_Exercise brief_
The copy must hold every line from the one with "This screenshot has height=250, width=303." through the end of the listing, word for word, and must hold no pictures.

_Dataset records_
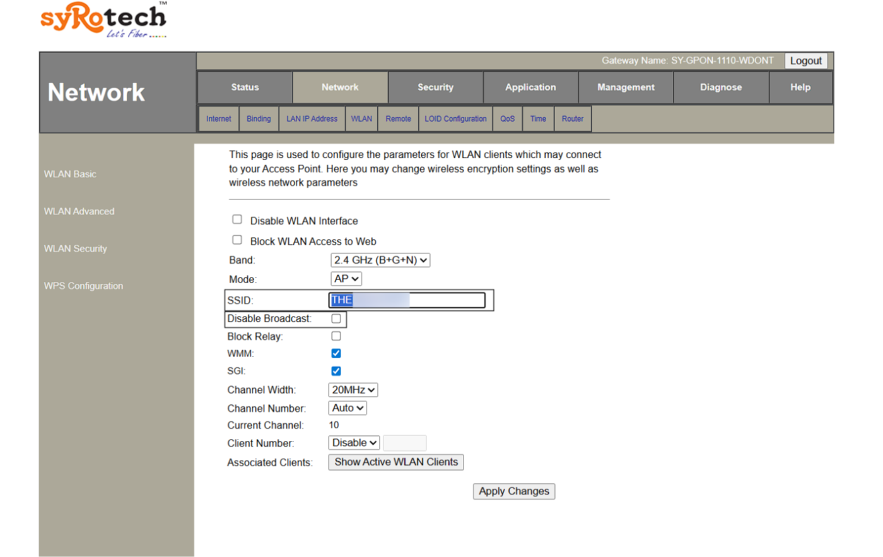The width and height of the screenshot is (883, 557).
Task: Switch to the Management tab
Action: 625,87
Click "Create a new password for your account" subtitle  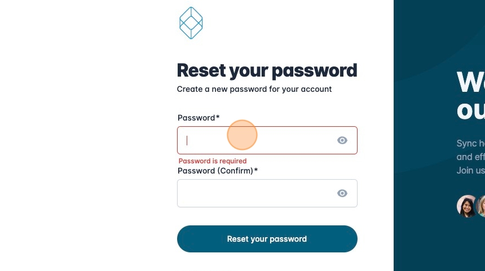[x=254, y=89]
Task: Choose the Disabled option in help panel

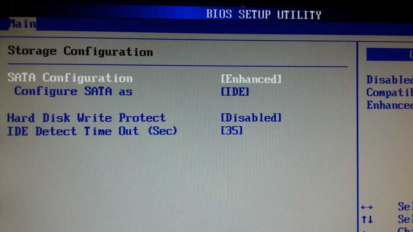Action: point(390,80)
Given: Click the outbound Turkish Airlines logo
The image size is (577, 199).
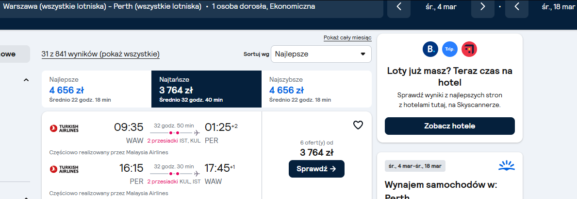Looking at the screenshot, I should 64,128.
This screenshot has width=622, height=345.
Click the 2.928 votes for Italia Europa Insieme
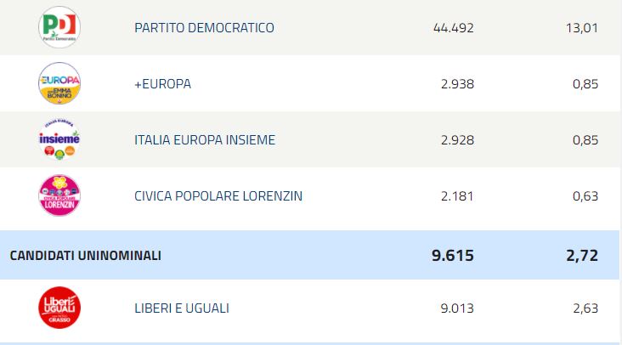click(457, 140)
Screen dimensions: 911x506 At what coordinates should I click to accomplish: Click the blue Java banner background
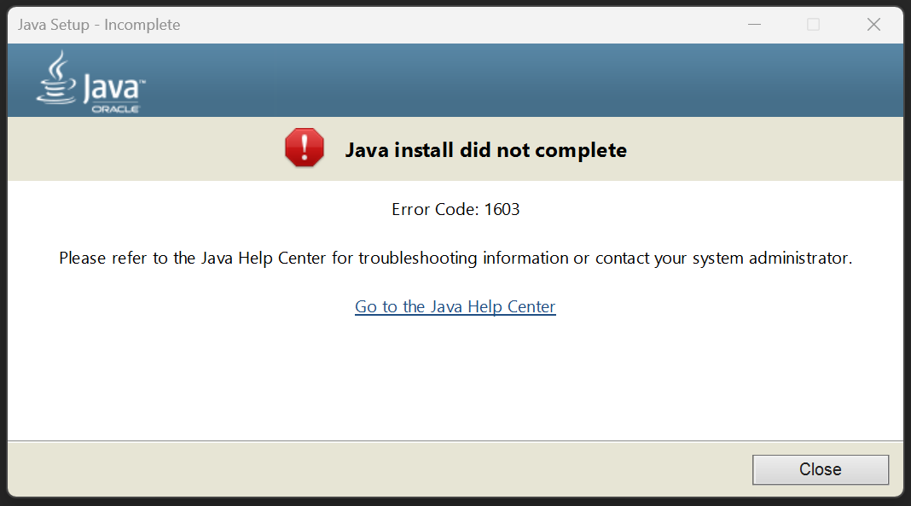coord(512,79)
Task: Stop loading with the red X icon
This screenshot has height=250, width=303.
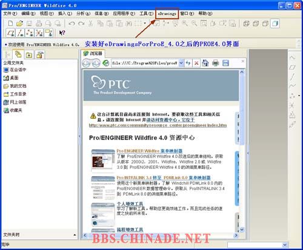Action: pos(196,63)
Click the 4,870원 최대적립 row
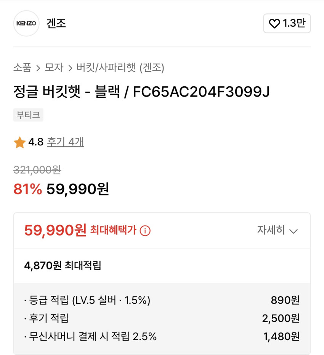Image resolution: width=324 pixels, height=355 pixels. click(63, 266)
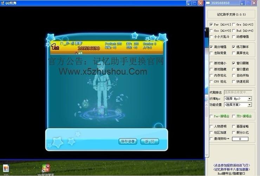Uncheck the Per [Alt+1] checkbox
This screenshot has width=260, height=176.
(211, 25)

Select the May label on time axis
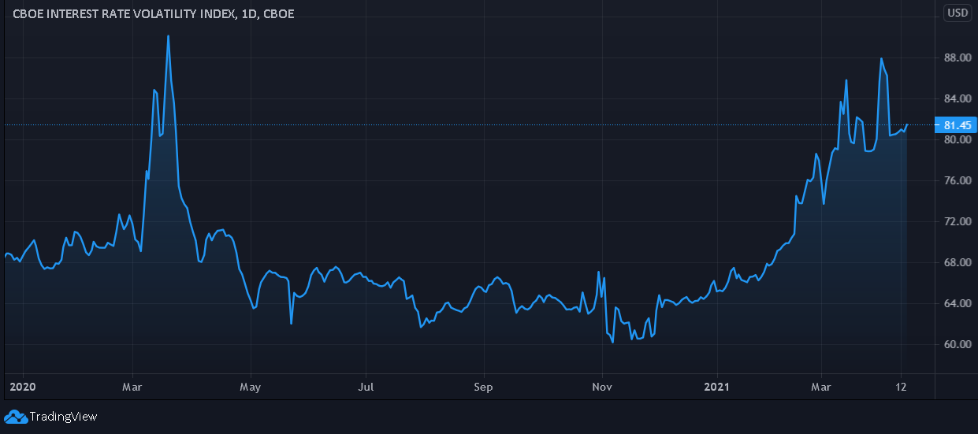[251, 387]
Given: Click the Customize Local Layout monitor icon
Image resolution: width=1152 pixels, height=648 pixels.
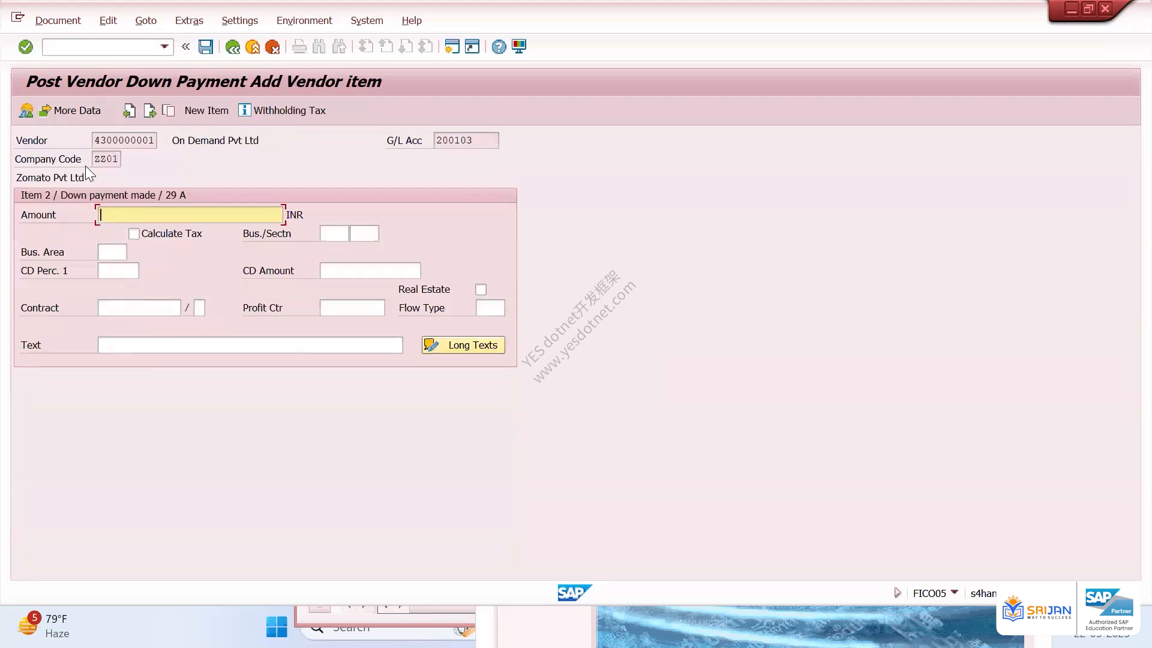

_Answer for the task_
This screenshot has height=250, width=303.
Action: pos(196,63)
Click the 4,870원 최대적립 row
Image resolution: width=324 pixels, height=355 pixels. click(63, 266)
Uncheck the Per [Alt+1] checkbox
This screenshot has width=260, height=176.
(211, 25)

Select the May label on time axis
[251, 387]
Given: Click the Customize Local Layout monitor icon
Image resolution: width=1152 pixels, height=648 pixels.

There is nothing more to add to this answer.